*Task brief*: What is the number of lines in the listing below that contain the string "square"? Give that number only.
BEGIN Supplied information
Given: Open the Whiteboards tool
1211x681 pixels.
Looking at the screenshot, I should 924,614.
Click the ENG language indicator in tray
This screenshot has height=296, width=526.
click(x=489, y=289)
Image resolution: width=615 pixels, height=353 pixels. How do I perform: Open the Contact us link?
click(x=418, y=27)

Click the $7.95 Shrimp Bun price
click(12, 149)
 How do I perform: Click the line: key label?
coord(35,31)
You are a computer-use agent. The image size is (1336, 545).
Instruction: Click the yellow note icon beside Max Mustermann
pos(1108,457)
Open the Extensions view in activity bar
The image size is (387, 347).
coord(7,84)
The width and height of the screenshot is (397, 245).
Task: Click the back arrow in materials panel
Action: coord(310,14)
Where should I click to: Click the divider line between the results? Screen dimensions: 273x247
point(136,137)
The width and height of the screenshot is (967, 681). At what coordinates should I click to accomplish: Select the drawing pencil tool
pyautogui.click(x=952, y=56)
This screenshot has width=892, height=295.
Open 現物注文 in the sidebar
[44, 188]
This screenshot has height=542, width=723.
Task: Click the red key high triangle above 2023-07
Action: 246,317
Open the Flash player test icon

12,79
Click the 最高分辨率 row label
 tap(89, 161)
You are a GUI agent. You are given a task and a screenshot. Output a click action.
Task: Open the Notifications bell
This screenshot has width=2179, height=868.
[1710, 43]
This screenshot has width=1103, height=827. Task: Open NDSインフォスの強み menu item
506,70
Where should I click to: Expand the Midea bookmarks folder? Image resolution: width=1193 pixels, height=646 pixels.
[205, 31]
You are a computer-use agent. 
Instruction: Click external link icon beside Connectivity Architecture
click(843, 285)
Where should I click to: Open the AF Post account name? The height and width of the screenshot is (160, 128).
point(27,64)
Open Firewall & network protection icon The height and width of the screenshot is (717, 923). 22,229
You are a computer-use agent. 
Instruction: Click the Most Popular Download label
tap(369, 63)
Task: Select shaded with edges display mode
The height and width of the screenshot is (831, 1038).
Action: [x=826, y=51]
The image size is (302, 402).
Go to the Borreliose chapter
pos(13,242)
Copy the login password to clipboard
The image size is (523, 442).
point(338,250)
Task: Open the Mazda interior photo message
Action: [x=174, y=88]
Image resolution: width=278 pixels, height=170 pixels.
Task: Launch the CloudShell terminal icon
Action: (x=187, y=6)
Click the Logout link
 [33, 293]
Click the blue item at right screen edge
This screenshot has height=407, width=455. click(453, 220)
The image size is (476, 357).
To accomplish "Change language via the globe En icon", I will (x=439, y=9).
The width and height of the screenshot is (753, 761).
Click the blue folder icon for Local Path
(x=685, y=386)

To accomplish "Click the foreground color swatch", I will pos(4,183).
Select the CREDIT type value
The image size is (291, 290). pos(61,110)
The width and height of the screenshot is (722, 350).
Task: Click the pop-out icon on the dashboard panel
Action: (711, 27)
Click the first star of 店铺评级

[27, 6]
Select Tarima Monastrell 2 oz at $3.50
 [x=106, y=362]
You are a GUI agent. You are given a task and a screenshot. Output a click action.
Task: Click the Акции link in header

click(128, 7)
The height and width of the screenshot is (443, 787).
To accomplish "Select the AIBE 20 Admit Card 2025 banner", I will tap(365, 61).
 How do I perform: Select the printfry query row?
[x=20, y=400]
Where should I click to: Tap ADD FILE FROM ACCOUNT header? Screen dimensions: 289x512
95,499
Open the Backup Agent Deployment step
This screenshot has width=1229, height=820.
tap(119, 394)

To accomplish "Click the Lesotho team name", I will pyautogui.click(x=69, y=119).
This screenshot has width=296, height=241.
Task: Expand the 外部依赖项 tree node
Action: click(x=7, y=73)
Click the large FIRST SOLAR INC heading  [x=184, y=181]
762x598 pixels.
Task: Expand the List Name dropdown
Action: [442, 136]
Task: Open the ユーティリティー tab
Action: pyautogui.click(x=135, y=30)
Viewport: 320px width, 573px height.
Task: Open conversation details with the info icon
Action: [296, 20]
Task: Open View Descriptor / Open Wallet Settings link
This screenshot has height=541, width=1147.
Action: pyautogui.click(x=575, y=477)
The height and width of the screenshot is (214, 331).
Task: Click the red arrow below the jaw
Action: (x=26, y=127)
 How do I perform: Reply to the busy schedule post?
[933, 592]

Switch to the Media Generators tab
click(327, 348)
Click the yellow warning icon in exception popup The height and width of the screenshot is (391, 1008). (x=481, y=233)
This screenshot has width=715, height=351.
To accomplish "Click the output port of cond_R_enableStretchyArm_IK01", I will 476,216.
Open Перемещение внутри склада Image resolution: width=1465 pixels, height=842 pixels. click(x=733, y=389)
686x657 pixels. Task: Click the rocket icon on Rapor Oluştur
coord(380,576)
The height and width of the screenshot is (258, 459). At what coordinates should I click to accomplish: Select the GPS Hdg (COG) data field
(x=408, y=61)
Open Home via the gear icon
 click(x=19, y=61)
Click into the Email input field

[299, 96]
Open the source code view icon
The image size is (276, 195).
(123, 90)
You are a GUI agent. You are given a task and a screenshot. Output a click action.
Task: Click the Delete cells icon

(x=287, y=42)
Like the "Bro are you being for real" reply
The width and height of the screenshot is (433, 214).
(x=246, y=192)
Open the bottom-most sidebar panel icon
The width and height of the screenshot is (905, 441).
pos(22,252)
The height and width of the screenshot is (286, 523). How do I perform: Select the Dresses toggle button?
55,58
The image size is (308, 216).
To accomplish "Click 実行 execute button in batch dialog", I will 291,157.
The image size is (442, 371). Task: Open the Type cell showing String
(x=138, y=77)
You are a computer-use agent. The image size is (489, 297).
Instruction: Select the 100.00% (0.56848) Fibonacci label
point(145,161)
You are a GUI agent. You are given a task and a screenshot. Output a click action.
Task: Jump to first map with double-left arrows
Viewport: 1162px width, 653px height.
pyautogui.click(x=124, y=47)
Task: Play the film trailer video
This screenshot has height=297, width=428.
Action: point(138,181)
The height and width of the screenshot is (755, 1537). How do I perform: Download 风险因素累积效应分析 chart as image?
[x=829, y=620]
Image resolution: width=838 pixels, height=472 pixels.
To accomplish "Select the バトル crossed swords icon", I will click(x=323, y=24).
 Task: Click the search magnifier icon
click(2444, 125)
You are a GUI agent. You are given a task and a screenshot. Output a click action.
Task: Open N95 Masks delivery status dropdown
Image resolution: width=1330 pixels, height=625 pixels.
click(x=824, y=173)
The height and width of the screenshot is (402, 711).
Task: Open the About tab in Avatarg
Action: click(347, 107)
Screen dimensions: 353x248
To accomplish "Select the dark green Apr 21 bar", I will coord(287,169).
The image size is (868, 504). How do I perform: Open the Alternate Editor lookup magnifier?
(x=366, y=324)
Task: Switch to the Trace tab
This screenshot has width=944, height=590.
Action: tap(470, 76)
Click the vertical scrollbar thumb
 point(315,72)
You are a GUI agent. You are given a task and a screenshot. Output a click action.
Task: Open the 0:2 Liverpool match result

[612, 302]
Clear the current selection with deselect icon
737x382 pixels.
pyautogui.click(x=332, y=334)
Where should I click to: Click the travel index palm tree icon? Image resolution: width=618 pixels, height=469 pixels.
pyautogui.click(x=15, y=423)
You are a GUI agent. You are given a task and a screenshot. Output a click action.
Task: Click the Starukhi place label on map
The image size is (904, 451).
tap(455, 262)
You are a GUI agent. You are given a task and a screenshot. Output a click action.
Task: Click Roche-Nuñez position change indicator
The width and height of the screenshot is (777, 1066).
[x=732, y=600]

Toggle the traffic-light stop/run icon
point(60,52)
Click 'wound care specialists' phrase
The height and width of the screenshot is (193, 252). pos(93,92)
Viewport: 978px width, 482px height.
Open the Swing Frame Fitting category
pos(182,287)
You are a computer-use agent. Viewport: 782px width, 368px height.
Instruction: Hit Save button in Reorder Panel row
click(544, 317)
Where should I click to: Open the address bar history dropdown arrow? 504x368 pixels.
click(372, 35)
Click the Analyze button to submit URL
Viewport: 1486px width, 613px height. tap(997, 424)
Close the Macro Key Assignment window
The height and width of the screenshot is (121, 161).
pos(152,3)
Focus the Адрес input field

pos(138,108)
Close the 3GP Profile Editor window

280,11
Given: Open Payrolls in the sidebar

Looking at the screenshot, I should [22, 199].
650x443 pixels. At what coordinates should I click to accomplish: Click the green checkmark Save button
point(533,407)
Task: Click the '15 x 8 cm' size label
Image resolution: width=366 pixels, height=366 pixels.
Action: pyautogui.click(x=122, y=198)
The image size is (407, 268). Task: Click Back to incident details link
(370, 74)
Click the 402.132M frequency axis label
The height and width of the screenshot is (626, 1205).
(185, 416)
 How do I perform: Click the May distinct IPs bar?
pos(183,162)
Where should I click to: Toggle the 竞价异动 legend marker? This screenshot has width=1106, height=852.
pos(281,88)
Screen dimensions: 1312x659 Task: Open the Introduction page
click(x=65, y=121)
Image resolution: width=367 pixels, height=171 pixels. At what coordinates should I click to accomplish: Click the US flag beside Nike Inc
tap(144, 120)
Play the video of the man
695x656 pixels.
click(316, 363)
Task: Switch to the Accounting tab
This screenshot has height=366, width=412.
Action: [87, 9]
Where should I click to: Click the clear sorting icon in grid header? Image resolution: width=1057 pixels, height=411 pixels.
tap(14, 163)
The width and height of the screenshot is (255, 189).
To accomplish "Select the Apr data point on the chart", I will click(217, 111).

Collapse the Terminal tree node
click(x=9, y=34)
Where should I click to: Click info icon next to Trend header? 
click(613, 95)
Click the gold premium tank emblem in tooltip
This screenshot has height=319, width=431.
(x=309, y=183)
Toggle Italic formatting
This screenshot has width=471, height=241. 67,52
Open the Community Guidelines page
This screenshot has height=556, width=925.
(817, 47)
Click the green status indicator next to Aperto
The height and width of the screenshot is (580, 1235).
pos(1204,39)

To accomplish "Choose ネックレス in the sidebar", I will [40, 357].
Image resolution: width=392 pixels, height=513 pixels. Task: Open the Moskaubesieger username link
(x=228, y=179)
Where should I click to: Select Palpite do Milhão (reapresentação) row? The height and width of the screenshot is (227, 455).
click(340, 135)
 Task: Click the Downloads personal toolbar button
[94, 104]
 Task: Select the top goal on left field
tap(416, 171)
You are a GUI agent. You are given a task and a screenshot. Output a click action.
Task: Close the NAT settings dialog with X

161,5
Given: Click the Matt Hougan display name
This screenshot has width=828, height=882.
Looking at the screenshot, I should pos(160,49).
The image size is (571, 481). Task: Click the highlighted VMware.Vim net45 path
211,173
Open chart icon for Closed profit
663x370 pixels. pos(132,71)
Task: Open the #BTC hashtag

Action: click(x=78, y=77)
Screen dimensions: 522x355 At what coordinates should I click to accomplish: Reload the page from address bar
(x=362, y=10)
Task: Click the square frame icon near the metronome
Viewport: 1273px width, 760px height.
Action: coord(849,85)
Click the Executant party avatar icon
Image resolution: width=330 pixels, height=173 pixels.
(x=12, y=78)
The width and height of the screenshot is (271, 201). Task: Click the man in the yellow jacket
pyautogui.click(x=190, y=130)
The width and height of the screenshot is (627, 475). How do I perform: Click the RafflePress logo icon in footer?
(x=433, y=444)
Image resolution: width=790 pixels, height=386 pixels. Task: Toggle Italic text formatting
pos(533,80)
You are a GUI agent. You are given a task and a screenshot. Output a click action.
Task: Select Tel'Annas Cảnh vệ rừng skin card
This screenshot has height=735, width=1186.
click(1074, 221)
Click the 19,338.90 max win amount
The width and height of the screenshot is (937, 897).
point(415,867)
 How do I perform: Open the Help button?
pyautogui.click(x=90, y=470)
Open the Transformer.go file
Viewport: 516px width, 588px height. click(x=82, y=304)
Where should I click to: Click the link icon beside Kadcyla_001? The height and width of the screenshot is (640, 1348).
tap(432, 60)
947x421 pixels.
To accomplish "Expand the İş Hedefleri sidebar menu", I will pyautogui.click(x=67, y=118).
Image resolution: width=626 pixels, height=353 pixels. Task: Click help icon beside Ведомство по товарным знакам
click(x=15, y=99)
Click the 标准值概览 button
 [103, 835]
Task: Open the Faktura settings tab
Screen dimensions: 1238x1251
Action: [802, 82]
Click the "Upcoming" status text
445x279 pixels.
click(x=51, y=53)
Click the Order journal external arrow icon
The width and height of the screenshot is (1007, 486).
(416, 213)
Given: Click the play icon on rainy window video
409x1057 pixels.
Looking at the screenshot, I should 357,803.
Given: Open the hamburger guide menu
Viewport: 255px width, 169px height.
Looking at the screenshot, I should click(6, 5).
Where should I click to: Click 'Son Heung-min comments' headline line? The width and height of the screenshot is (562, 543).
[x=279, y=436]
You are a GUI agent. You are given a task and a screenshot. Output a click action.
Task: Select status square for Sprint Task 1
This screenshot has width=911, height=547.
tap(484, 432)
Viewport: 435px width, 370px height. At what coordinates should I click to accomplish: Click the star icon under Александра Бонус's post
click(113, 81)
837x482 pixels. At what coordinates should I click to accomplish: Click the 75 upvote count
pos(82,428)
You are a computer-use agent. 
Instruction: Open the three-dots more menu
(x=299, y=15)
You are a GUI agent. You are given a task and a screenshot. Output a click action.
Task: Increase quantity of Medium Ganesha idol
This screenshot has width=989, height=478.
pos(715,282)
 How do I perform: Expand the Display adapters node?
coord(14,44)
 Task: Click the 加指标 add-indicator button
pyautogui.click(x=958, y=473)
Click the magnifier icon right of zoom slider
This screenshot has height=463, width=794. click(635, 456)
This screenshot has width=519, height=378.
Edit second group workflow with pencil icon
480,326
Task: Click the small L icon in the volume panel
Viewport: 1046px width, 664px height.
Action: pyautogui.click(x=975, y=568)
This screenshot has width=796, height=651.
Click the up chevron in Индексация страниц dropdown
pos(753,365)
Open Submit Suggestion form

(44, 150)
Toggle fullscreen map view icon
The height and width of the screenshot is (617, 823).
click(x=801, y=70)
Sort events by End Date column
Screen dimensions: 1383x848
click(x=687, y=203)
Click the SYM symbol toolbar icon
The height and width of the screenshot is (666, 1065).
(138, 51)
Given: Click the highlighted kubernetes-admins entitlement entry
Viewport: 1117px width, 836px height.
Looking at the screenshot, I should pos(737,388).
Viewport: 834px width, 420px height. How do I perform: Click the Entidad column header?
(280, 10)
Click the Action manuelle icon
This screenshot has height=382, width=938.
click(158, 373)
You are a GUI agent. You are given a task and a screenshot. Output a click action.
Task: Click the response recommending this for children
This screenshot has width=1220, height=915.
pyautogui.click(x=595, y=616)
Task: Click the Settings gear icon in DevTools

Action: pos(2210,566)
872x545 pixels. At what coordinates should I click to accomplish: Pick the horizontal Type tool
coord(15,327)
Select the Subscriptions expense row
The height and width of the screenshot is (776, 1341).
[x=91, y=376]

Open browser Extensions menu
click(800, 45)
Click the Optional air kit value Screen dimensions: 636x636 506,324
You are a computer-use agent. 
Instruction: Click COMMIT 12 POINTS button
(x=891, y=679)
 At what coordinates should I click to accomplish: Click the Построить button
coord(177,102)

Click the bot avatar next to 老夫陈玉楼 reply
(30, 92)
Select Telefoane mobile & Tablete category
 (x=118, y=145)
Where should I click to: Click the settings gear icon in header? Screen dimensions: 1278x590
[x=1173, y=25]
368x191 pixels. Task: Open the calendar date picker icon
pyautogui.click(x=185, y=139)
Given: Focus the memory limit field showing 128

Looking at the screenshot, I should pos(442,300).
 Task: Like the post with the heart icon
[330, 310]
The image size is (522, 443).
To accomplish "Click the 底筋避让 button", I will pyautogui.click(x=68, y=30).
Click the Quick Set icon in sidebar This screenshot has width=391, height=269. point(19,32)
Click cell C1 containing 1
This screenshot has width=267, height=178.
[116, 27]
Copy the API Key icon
END Supplied information
*Solution to this task*: 2